* Activity
Word for word, restate all of the entries.

============

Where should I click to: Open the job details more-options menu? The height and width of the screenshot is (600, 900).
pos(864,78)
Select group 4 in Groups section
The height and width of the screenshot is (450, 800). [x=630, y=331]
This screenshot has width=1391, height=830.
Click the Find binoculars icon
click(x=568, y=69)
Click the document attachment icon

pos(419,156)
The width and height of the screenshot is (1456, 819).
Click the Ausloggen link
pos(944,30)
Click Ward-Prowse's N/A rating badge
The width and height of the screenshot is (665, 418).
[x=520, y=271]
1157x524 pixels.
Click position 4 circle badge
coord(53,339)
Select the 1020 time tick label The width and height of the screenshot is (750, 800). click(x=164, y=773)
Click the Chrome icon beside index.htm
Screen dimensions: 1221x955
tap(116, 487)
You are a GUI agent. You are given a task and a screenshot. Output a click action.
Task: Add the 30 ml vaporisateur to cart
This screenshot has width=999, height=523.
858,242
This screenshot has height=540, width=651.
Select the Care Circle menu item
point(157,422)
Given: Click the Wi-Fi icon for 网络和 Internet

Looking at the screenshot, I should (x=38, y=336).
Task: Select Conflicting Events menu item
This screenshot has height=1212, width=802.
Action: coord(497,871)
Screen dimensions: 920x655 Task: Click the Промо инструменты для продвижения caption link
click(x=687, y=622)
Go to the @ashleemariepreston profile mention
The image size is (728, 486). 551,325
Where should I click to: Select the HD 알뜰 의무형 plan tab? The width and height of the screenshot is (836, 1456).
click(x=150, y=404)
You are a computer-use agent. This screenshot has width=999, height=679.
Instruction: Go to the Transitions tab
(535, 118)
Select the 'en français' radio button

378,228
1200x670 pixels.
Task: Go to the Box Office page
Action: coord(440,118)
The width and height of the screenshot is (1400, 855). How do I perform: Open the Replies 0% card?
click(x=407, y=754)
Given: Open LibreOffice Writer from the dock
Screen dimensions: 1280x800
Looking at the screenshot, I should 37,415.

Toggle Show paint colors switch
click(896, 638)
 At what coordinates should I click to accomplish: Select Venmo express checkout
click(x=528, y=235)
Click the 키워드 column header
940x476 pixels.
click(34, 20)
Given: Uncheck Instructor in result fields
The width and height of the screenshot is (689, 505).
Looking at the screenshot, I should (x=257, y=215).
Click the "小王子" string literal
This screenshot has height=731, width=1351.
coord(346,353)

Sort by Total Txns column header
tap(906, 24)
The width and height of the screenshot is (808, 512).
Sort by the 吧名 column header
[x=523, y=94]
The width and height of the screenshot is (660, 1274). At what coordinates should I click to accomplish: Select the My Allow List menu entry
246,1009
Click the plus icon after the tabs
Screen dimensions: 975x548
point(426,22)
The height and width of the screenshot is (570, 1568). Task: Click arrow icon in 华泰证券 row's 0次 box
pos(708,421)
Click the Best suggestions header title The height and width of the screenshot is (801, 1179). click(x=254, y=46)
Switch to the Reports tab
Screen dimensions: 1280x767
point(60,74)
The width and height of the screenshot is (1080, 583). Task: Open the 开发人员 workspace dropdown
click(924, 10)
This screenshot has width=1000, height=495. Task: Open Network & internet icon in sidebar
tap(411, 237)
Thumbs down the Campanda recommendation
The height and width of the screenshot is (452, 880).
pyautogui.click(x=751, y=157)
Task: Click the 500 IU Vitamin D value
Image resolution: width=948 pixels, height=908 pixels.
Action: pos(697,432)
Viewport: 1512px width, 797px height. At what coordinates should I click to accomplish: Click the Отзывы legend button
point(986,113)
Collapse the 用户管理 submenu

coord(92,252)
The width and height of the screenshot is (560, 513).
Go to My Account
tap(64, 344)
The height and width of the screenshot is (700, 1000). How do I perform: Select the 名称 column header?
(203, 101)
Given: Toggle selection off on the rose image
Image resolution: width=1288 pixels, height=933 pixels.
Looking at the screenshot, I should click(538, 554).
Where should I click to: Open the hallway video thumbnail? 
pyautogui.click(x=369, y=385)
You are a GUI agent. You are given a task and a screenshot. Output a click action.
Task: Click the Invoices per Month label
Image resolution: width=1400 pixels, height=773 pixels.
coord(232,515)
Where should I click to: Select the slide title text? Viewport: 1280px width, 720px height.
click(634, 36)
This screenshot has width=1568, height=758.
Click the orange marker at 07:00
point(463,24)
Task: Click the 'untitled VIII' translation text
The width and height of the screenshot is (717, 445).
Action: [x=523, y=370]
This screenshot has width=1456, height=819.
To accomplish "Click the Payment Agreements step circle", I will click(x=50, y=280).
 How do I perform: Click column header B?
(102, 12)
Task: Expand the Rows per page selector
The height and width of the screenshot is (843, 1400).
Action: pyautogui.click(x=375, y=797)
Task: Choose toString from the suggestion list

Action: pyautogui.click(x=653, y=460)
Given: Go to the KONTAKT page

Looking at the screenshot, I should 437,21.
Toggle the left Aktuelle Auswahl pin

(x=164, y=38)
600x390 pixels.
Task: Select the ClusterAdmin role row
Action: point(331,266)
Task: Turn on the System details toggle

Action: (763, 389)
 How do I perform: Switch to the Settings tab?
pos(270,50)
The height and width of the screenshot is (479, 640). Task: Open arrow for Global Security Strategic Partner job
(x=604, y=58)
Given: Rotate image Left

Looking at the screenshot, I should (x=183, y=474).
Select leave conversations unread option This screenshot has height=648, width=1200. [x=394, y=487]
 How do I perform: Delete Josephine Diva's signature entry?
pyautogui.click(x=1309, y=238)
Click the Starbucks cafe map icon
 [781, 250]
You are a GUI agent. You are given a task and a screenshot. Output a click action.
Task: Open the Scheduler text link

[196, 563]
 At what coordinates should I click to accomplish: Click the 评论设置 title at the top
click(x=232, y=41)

============

* Task answer
Where should I click to: Open the job details more-options menu? The height and width of the screenshot is (600, 900).
pos(864,78)
Select group 4 in Groups section
The height and width of the screenshot is (450, 800). [x=630, y=331]
This screenshot has width=1391, height=830.
Click the Find binoculars icon
click(x=568, y=69)
Click the document attachment icon

pos(419,156)
The width and height of the screenshot is (1456, 819).
Click the Ausloggen link
pos(944,30)
Click Ward-Prowse's N/A rating badge
The width and height of the screenshot is (665, 418).
[x=520, y=271]
1157x524 pixels.
Click position 4 circle badge
coord(53,339)
Select the 1020 time tick label The width and height of the screenshot is (750, 800). click(x=164, y=773)
Click the Chrome icon beside index.htm
Screen dimensions: 1221x955
tap(116, 487)
You are a GUI agent. You are given a task and a screenshot. Output a click action.
Task: Add the 30 ml vaporisateur to cart
This screenshot has width=999, height=523.
858,242
This screenshot has height=540, width=651.
Select the Care Circle menu item
point(157,422)
Given: Click the Wi-Fi icon for 网络和 Internet

Looking at the screenshot, I should (x=38, y=336).
Task: Select Conflicting Events menu item
This screenshot has height=1212, width=802.
Action: coord(497,871)
Screen dimensions: 920x655 Task: Click the Промо инструменты для продвижения caption link
click(x=687, y=622)
Go to the @ashleemariepreston profile mention
The image size is (728, 486). 551,325
Where should I click to: Select the HD 알뜰 의무형 plan tab? The width and height of the screenshot is (836, 1456).
click(x=150, y=404)
You are a computer-use agent. This screenshot has width=999, height=679.
Instruction: Go to the Transitions tab
(535, 118)
Select the 'en français' radio button

378,228
1200x670 pixels.
Task: Go to the Box Office page
Action: coord(440,118)
The width and height of the screenshot is (1400, 855). How do I perform: Open the Replies 0% card?
click(x=407, y=754)
Given: Open LibreOffice Writer from the dock
Screen dimensions: 1280x800
Looking at the screenshot, I should 37,415.

Toggle Show paint colors switch
click(896, 638)
 At what coordinates should I click to accomplish: Select Venmo express checkout
click(x=528, y=235)
Click the 키워드 column header
940x476 pixels.
click(34, 20)
Given: Uncheck Instructor in result fields
The width and height of the screenshot is (689, 505).
Looking at the screenshot, I should (x=257, y=215).
Click the "小王子" string literal
This screenshot has height=731, width=1351.
coord(346,353)

Sort by Total Txns column header
tap(906, 24)
The width and height of the screenshot is (808, 512).
Sort by the 吧名 column header
[x=523, y=94]
The width and height of the screenshot is (660, 1274). At what coordinates should I click to accomplish: Select the My Allow List menu entry
246,1009
Click the plus icon after the tabs
Screen dimensions: 975x548
point(426,22)
The height and width of the screenshot is (570, 1568). Task: Click arrow icon in 华泰证券 row's 0次 box
pos(708,421)
Click the Best suggestions header title The height and width of the screenshot is (801, 1179). click(x=254, y=46)
Switch to the Reports tab
Screen dimensions: 1280x767
point(60,74)
The width and height of the screenshot is (1080, 583). Task: Open the 开发人员 workspace dropdown
click(924, 10)
This screenshot has width=1000, height=495. Task: Open Network & internet icon in sidebar
tap(411, 237)
Thumbs down the Campanda recommendation
The height and width of the screenshot is (452, 880).
pyautogui.click(x=751, y=157)
Task: Click the 500 IU Vitamin D value
Image resolution: width=948 pixels, height=908 pixels.
Action: pos(697,432)
Viewport: 1512px width, 797px height. At what coordinates should I click to accomplish: Click the Отзывы legend button
point(986,113)
Collapse the 用户管理 submenu

coord(92,252)
The width and height of the screenshot is (560, 513).
Go to My Account
tap(64, 344)
The height and width of the screenshot is (700, 1000). How do I perform: Select the 名称 column header?
(203, 101)
Given: Toggle selection off on the rose image
Image resolution: width=1288 pixels, height=933 pixels.
Looking at the screenshot, I should click(538, 554).
Where should I click to: Open the hallway video thumbnail? 
pyautogui.click(x=369, y=385)
You are a GUI agent. You are given a task and a screenshot. Output a click action.
Task: Click the Invoices per Month label
Image resolution: width=1400 pixels, height=773 pixels.
coord(232,515)
Where should I click to: Select the slide title text? Viewport: 1280px width, 720px height.
click(634, 36)
This screenshot has width=1568, height=758.
Click the orange marker at 07:00
point(463,24)
Task: Click the 'untitled VIII' translation text
The width and height of the screenshot is (717, 445).
Action: [x=523, y=370]
This screenshot has width=1456, height=819.
To accomplish "Click the Payment Agreements step circle", I will click(x=50, y=280).
 How do I perform: Click column header B?
(102, 12)
Task: Expand the Rows per page selector
The height and width of the screenshot is (843, 1400).
Action: pyautogui.click(x=375, y=797)
Task: Choose toString from the suggestion list

Action: pyautogui.click(x=653, y=460)
Given: Go to the KONTAKT page

Looking at the screenshot, I should 437,21.
Toggle the left Aktuelle Auswahl pin

(x=164, y=38)
600x390 pixels.
Task: Select the ClusterAdmin role row
Action: point(331,266)
Task: Turn on the System details toggle

Action: (763, 389)
 How do I perform: Switch to the Settings tab?
pos(270,50)
The height and width of the screenshot is (479, 640). Task: Open arrow for Global Security Strategic Partner job
(x=604, y=58)
Given: Rotate image Left

Looking at the screenshot, I should (x=183, y=474).
Select leave conversations unread option This screenshot has height=648, width=1200. [x=394, y=487]
 How do I perform: Delete Josephine Diva's signature entry?
pyautogui.click(x=1309, y=238)
Click the Starbucks cafe map icon
 [781, 250]
You are a GUI agent. You are given a task and a screenshot. Output a click action.
Task: Open the Scheduler text link

[196, 563]
 At what coordinates should I click to accomplish: Click the 评论设置 title at the top
click(x=232, y=41)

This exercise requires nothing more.